- [Задание] Перепишите записи от строки, содержащей «Move selected cell up», до конца записей включительно, заменив «Export to Excel» на «Export to CSV». Всё остальное оставьте без изменений.

- [Исходные данные]
........

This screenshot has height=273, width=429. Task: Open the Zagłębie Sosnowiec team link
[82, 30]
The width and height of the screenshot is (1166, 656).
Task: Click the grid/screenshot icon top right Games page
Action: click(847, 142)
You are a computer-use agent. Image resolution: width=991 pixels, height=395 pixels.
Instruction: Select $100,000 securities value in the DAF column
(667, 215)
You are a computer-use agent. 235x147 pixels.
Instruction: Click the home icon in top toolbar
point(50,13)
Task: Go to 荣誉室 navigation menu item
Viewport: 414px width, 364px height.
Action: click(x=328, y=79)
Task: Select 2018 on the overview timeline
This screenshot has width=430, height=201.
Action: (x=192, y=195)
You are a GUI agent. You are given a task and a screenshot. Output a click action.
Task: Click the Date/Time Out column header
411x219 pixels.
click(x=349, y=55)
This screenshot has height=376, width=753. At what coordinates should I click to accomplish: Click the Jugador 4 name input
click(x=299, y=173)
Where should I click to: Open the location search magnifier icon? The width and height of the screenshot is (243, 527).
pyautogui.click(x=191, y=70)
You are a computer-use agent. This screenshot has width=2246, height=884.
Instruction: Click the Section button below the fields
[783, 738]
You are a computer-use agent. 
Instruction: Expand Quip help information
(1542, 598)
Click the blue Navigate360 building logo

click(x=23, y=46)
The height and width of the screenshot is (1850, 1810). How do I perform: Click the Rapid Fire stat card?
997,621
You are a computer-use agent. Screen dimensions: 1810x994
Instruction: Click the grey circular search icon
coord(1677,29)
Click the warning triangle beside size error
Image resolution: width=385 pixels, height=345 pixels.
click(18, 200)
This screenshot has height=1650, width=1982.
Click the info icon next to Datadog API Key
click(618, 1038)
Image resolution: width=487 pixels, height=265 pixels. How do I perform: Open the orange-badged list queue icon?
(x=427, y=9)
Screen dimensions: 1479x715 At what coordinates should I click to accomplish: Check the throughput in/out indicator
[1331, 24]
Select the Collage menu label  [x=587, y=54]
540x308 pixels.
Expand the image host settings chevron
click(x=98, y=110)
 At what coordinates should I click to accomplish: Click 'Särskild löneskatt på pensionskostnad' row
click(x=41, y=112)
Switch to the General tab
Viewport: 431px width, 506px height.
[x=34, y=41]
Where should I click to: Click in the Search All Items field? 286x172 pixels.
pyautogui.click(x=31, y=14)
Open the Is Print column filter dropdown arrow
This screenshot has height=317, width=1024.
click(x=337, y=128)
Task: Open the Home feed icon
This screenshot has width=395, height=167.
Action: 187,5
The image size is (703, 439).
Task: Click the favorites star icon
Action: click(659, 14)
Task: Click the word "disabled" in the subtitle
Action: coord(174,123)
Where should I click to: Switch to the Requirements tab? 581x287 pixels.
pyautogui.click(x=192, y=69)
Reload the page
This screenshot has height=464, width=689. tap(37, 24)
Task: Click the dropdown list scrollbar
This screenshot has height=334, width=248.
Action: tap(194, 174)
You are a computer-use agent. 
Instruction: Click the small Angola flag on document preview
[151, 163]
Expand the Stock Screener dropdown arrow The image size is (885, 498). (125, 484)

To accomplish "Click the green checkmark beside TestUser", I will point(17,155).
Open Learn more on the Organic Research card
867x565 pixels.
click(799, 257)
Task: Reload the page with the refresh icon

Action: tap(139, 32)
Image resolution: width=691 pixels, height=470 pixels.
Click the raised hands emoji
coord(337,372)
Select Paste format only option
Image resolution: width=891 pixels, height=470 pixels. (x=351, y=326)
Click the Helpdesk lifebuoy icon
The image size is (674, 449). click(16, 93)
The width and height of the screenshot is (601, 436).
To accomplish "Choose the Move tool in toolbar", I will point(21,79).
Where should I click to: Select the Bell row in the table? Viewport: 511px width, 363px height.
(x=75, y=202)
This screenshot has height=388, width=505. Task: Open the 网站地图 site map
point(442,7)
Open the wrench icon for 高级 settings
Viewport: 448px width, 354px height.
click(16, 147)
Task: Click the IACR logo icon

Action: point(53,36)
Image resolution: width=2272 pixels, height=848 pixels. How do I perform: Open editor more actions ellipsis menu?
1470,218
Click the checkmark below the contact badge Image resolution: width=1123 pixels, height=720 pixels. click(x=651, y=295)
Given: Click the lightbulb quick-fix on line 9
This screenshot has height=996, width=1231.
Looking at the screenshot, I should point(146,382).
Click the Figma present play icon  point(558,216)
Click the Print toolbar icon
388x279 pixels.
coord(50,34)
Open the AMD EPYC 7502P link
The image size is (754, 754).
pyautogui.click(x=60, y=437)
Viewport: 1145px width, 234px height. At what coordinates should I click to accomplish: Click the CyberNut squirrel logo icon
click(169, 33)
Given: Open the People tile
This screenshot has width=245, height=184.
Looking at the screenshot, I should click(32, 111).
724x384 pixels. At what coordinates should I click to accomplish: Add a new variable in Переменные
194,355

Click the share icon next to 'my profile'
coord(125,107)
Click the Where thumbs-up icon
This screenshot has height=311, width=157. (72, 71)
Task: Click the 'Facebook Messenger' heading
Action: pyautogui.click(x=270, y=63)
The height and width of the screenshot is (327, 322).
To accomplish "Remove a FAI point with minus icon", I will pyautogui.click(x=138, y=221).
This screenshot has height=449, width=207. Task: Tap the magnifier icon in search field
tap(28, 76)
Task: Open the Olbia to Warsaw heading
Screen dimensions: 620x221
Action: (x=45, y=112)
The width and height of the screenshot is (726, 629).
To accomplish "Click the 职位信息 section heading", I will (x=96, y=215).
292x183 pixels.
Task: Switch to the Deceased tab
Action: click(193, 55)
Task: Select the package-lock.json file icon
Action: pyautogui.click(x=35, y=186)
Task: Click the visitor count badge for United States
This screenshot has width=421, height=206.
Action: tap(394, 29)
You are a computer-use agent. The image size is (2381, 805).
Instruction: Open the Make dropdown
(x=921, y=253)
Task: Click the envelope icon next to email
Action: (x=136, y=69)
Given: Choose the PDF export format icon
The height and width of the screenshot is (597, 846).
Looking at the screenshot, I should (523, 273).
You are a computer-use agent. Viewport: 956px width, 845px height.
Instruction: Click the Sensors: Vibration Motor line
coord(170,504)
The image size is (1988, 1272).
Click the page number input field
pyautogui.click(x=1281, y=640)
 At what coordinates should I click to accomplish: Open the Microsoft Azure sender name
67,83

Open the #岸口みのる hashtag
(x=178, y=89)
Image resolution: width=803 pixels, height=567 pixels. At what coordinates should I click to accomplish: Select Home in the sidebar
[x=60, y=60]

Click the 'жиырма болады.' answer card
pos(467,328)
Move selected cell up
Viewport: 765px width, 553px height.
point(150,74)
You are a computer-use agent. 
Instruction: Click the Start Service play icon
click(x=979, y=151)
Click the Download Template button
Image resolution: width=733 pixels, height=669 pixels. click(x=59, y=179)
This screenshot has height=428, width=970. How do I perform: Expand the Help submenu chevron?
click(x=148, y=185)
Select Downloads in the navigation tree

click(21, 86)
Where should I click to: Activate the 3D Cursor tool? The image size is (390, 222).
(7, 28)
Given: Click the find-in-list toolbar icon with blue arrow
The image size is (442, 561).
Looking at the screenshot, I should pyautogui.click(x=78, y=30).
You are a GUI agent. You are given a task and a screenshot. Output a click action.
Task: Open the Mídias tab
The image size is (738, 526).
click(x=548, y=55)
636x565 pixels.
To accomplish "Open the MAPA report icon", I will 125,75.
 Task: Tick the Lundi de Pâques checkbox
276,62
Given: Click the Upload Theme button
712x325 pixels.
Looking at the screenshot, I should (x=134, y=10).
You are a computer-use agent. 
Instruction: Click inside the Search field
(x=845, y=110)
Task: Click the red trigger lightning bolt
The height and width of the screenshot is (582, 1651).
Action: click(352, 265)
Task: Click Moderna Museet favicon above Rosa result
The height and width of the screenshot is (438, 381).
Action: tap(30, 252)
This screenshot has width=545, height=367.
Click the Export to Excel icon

........

- [Письменное решение]
Move selected cell up
Viewport: 765px width, 553px height.
point(150,74)
You are a computer-use agent. 
Instruction: Click the Start Service play icon
click(x=979, y=151)
Click the Download Template button
Image resolution: width=733 pixels, height=669 pixels. click(x=59, y=179)
This screenshot has height=428, width=970. How do I perform: Expand the Help submenu chevron?
click(x=148, y=185)
Select Downloads in the navigation tree

click(21, 86)
Where should I click to: Activate the 3D Cursor tool? The image size is (390, 222).
(7, 28)
Given: Click the find-in-list toolbar icon with blue arrow
The image size is (442, 561).
Looking at the screenshot, I should pyautogui.click(x=78, y=30).
You are a GUI agent. You are given a task and a screenshot. Output a click action.
Task: Open the Mídias tab
The image size is (738, 526).
click(x=548, y=55)
636x565 pixels.
To accomplish "Open the MAPA report icon", I will 125,75.
 Task: Tick the Lundi de Pâques checkbox
276,62
Given: Click the Upload Theme button
712x325 pixels.
Looking at the screenshot, I should (x=134, y=10).
You are a computer-use agent. 
Instruction: Click inside the Search field
(x=845, y=110)
Task: Click the red trigger lightning bolt
The height and width of the screenshot is (582, 1651).
Action: click(352, 265)
Task: Click Moderna Museet favicon above Rosa result
The height and width of the screenshot is (438, 381).
Action: tap(30, 252)
This screenshot has width=545, height=367.
Click the Export to CSV icon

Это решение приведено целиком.